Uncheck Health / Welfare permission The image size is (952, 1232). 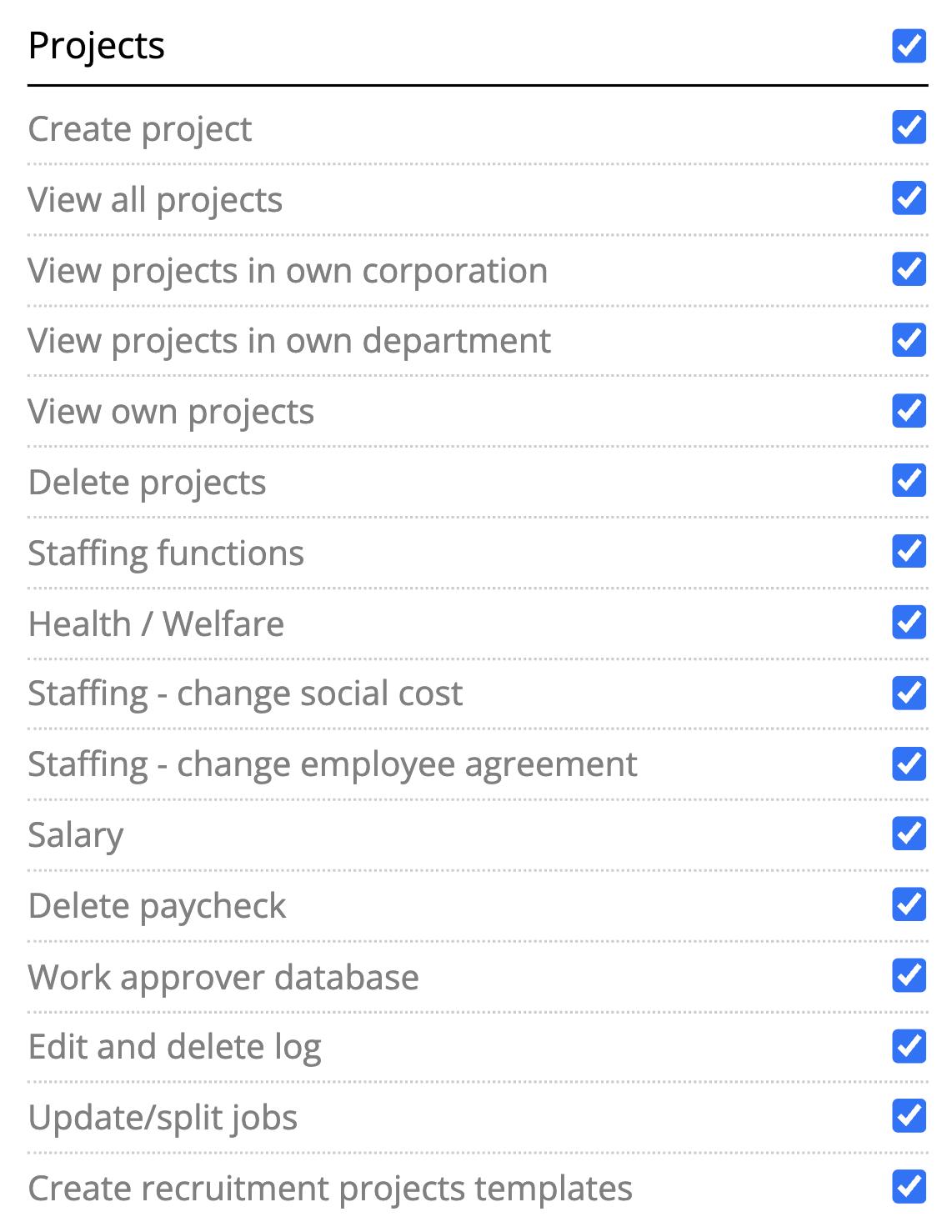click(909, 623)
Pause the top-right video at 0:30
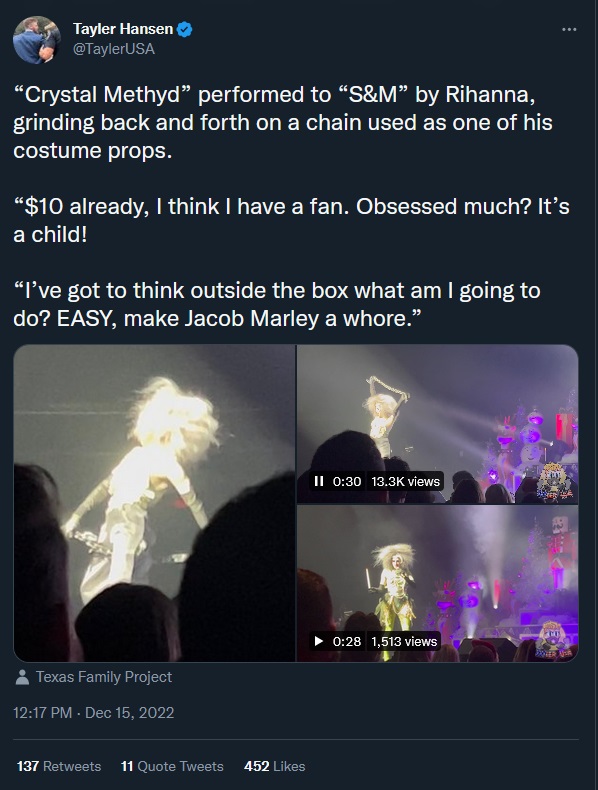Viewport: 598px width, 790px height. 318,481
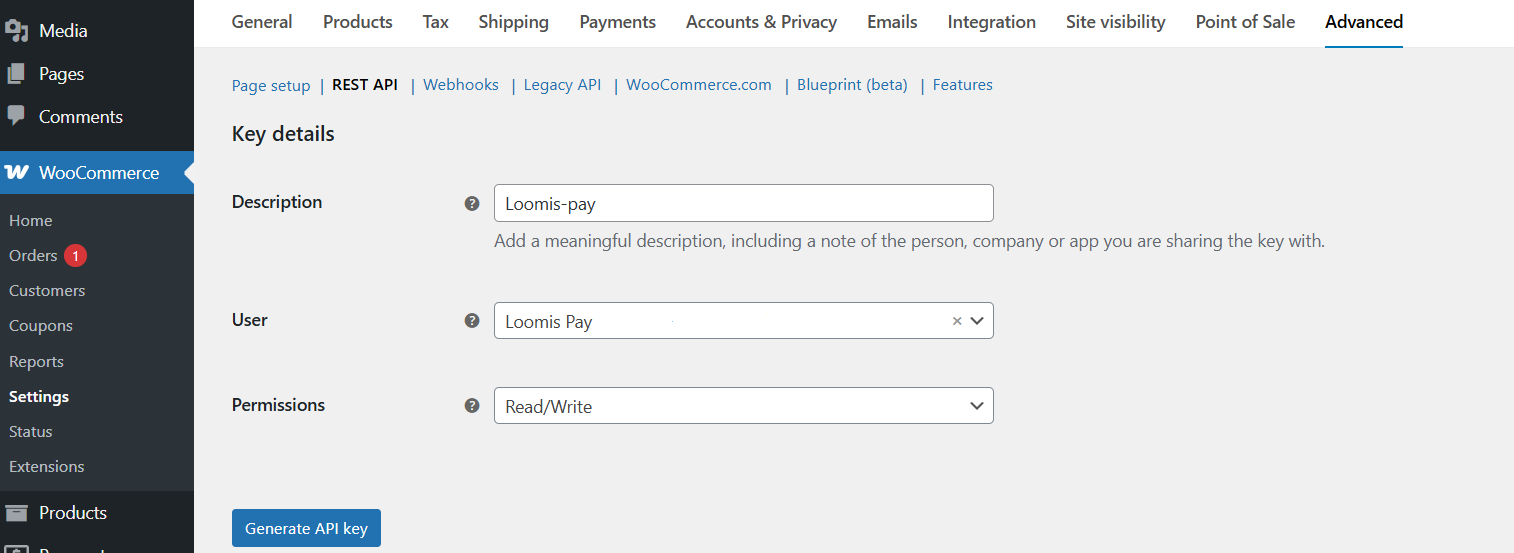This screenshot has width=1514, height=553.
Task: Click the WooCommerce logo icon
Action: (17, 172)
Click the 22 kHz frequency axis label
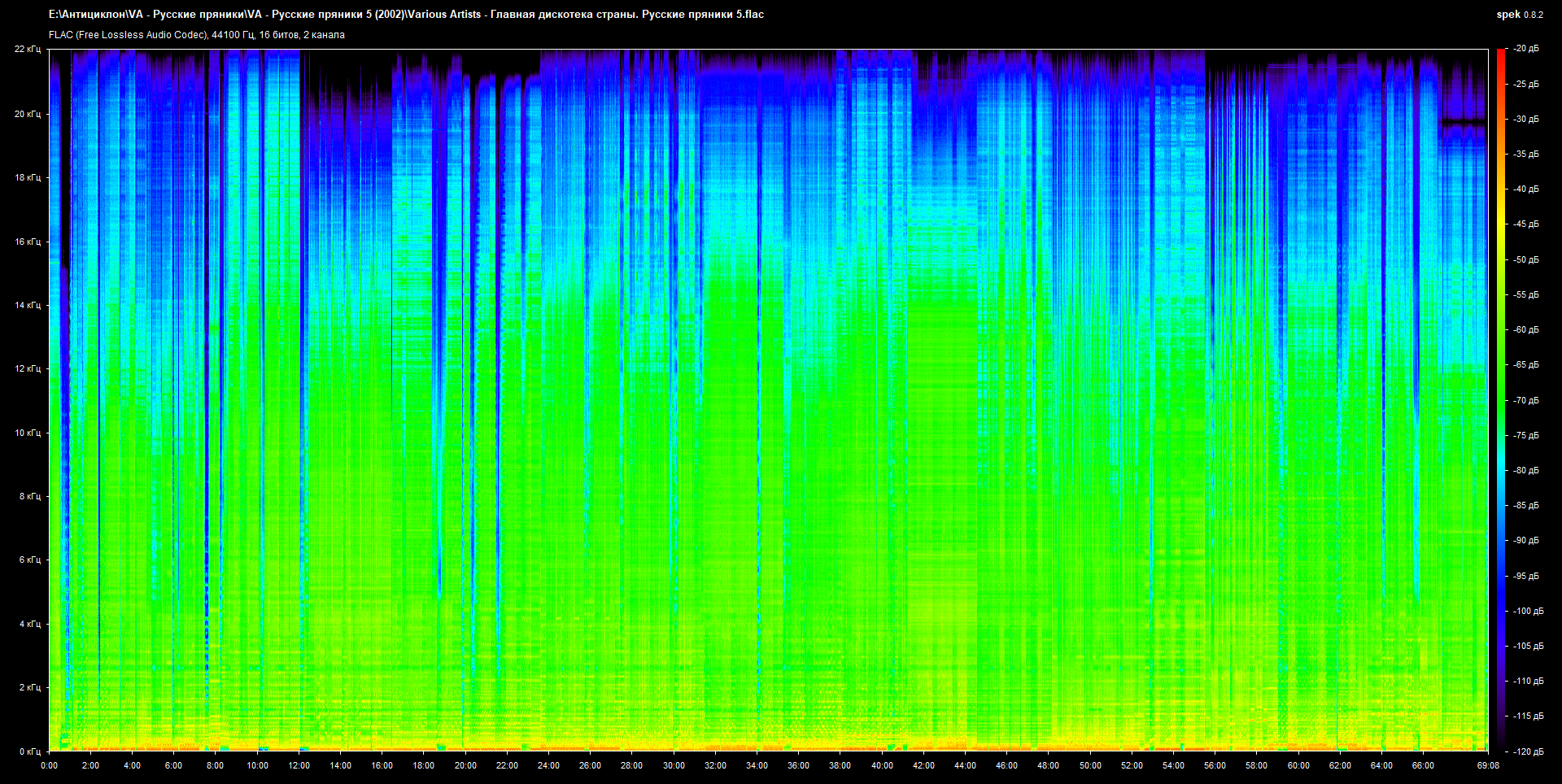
------------------------------------------------
— WHAT IS BEING ASKED —
Retype, exactly and only, the lines from the one containing "Pause the top-right video at 0:30" through the end of the entries, both ends included, and omit all pictures.

— RESULT FOR THIS EXERCISE —
Pause the top-right video at 0:30
Viewport: 598px width, 790px height. 318,481
This screenshot has width=1514, height=553.
Task: Click the WooCommerce logo icon
Action: (17, 172)
Click the 22 kHz frequency axis label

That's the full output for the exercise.